Because you know who else is onboard? Two more gloomypusses. One is Arthur Curry (Jason Momoa), aka Aquaman, an Atlantis-dweller who fights underwater crime (I guess?) and helps his friends in Scandinavian villages by bringing them fish (i.e., his other friends) to eat. Part frat boy, part death-metal dude, Aquabro is an above-it-all loner who joins up only after the forces of evil threaten Atlantis. His powers include being very strong and sort of being able to control water, which comes in handy once. Bruce Wayne asks him if he talks to fish, and he scowls and says something like, “The water talks to them,” which sounds like deflection. Aquaman talks to fish but is too cool to admit it.
The final member of the group is Victor Stone (Ray Fisher), aka Cyborg (though nobody calls him that), a young man whose scientist father (Joe Morton) experimented on him with Kryptonian technology that mutated him into a cybernetic hybrid with powers that Victor himself does not understand and cannot control. Victor is unhappy about this.
As you can see, there are a lot of moving parts here, so many that there’s no room for an interesting villain. Instead we get Steppenwolf (voiced by Ciaran Hinds), a CGI demon who’s seeking three powerful McGuffins called Mother Boxes that can do a variety of things ranging from turning Earth into a ruined hellscape to resurrecting Superman. (Pretty wide skillset on those Mother Boxes.) Steppenwolf is eminently forgettable, a common disappointment in the sub-genre of superhero movies.
The heroes are far more engaging, especially the ones we know anything about.

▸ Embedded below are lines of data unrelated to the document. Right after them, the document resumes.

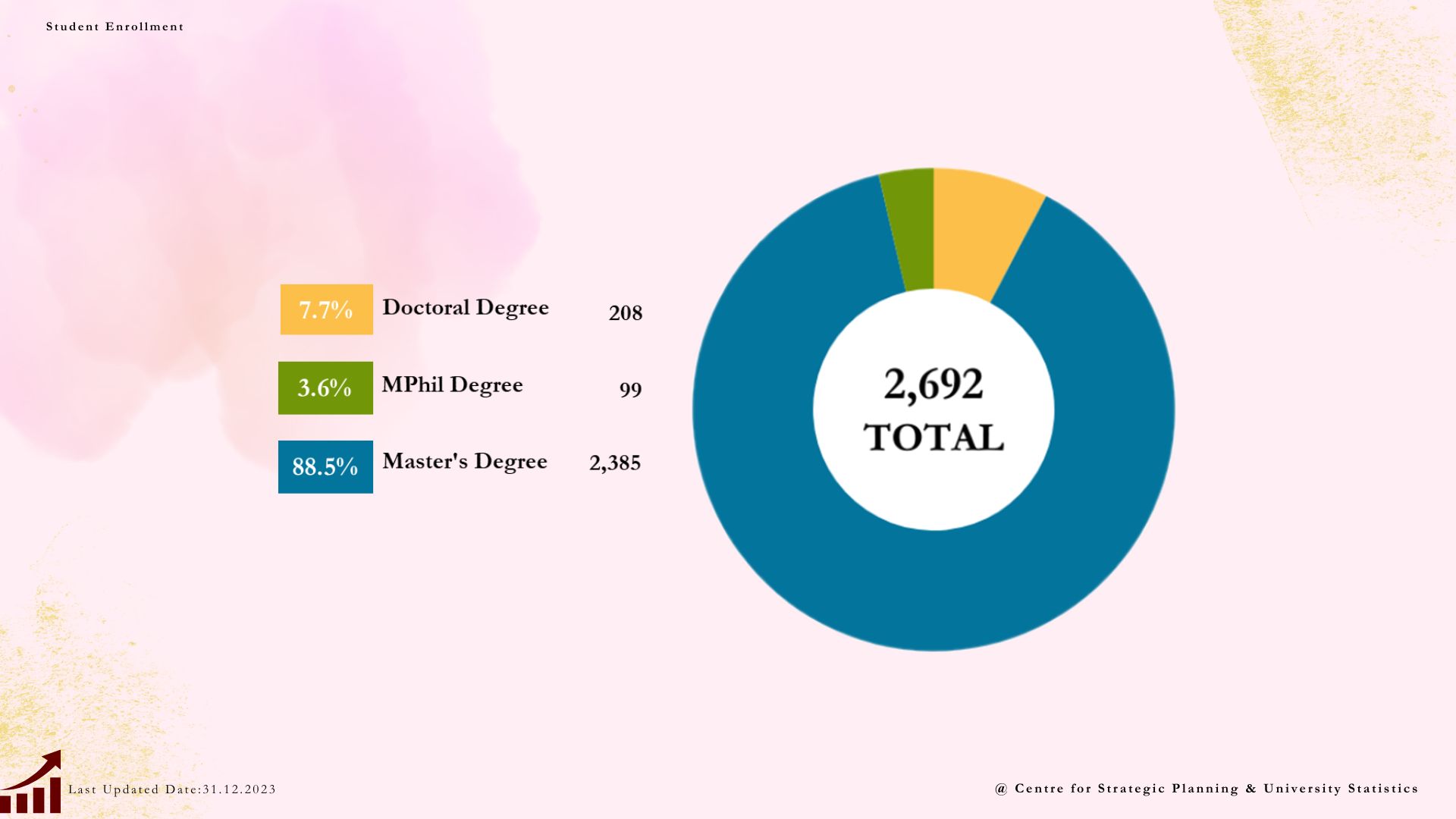
Task: Click the blue 88.5% swatch
Action: tap(325, 466)
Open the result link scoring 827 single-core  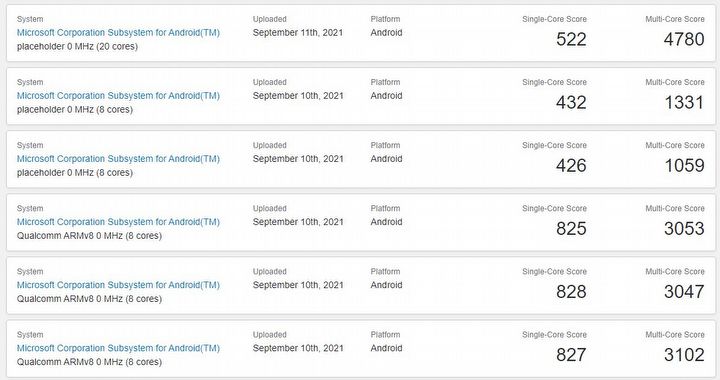pos(118,348)
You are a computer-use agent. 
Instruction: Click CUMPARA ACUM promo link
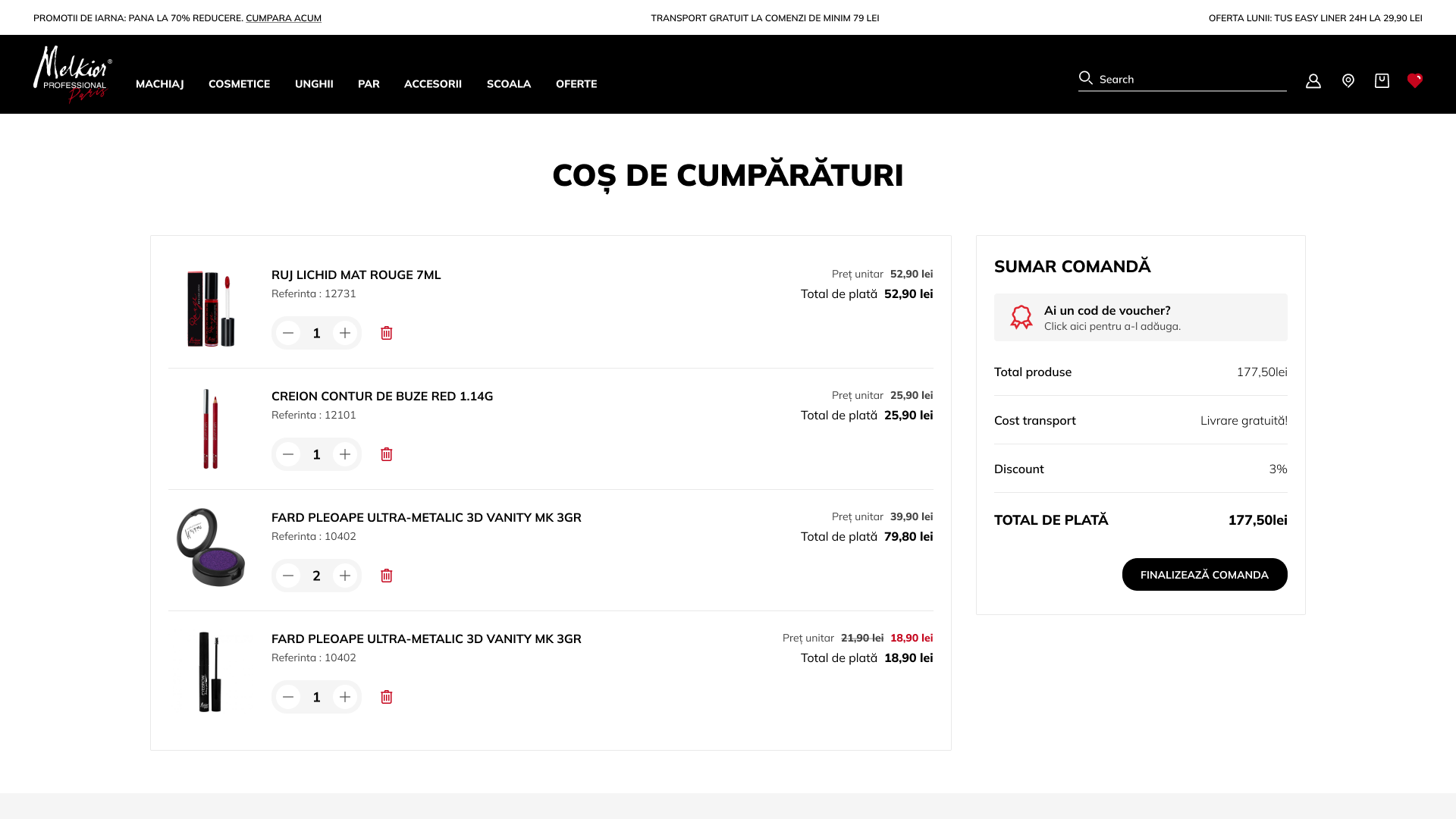[x=284, y=17]
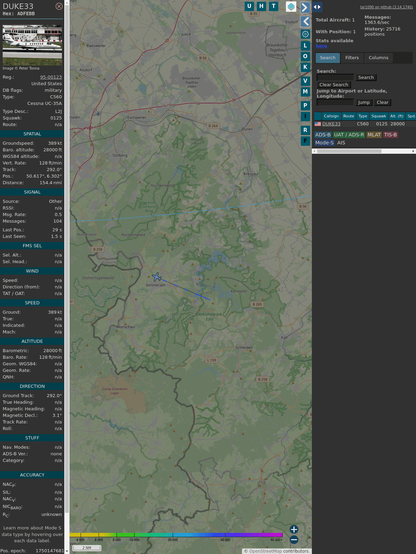This screenshot has width=416, height=554.
Task: Click the R map toolbar button
Action: pos(305,130)
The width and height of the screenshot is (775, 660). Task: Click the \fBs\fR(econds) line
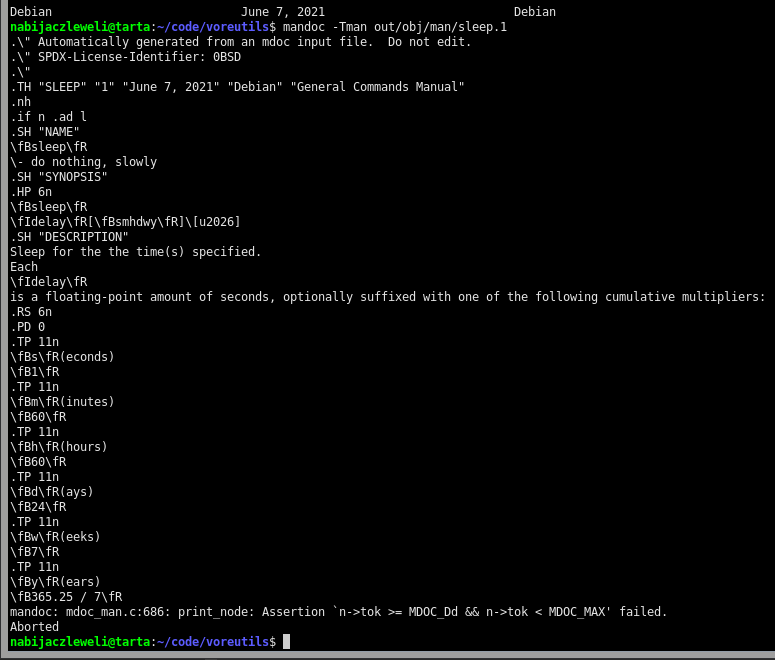pyautogui.click(x=62, y=357)
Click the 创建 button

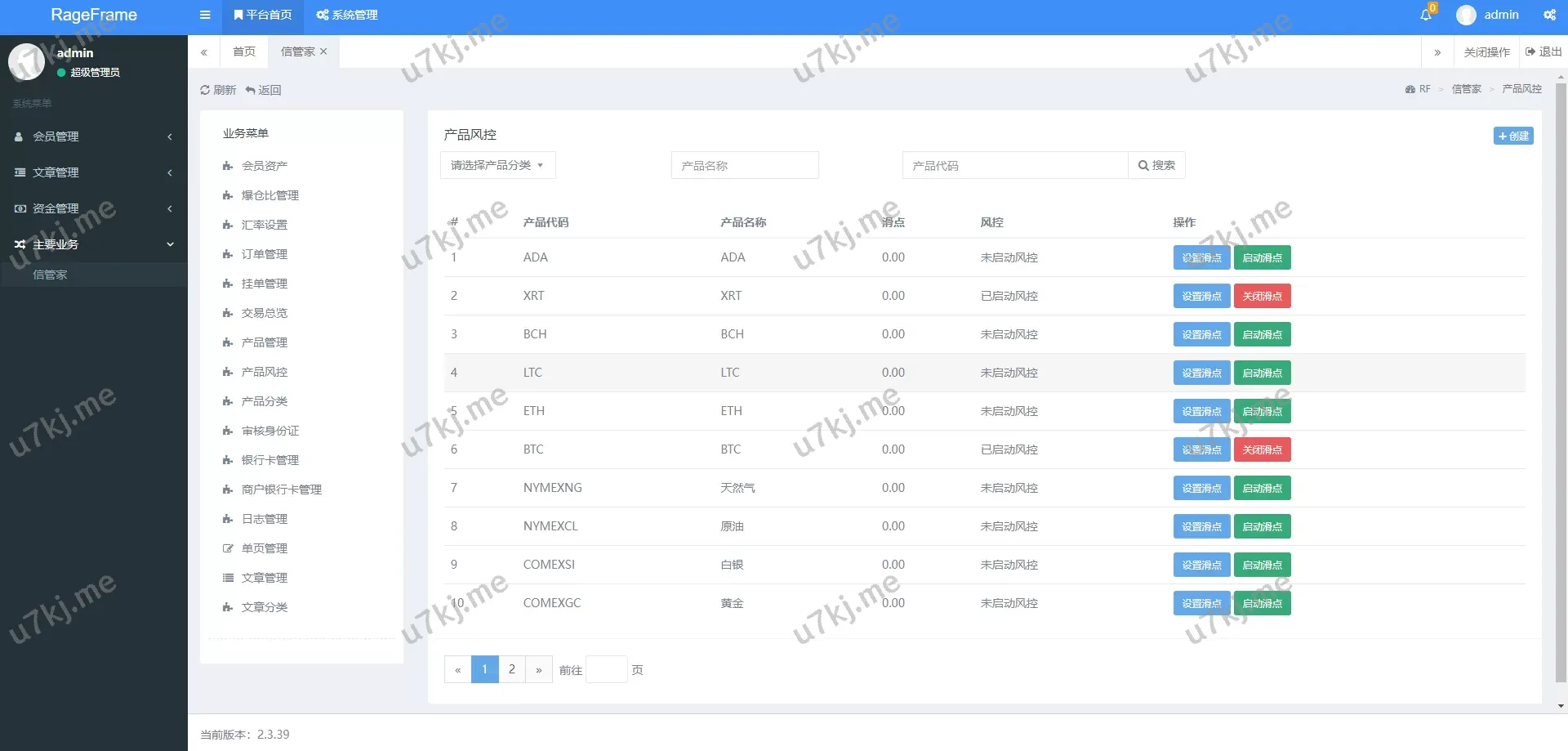(x=1512, y=136)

Rather than tell us everyone’s backstories, the movie is content to tell us that there ARE backstories and ask us to wait for the standalone Aquaman, Flash, and Cyborg movies to elaborate. I can do without Aquadude and Cybore for now, but the groundwork is laid for them both to be compelling characters later on. The Flash already is, thanks to Ezra Miller’s exuberant energy, and though Wonder Woman doesn’t build much on the work she did in her own film (this one is too busy for individual heroics), her presence is welcome. Ben Affleck is still a good choice for an older, bruised, more jaded Batman, but there’s not a lot of Bat-action here. I like this exchange, though:
WONDER WOMAN: You know you can’t do this forever.
BATMAN: I can barely do it now.
Considering the behind-the-scenes difficulties — Snyder left the film due to tragic personal reasons, leaving it to be completed (and partly rewritten and reshot) by Joss Whedon — it’s impressive that Justice League isn’t messier than it is. Keeping it under two hours probably helped (better to rush than meander), but it would have been better if they’d restructured the story to have Superman return in the first half, not the second. The team needs its leader, and the DC Extended Universe needs its idealistic Boy Scout.
Eric D. Snider fights underwater crime in Portland.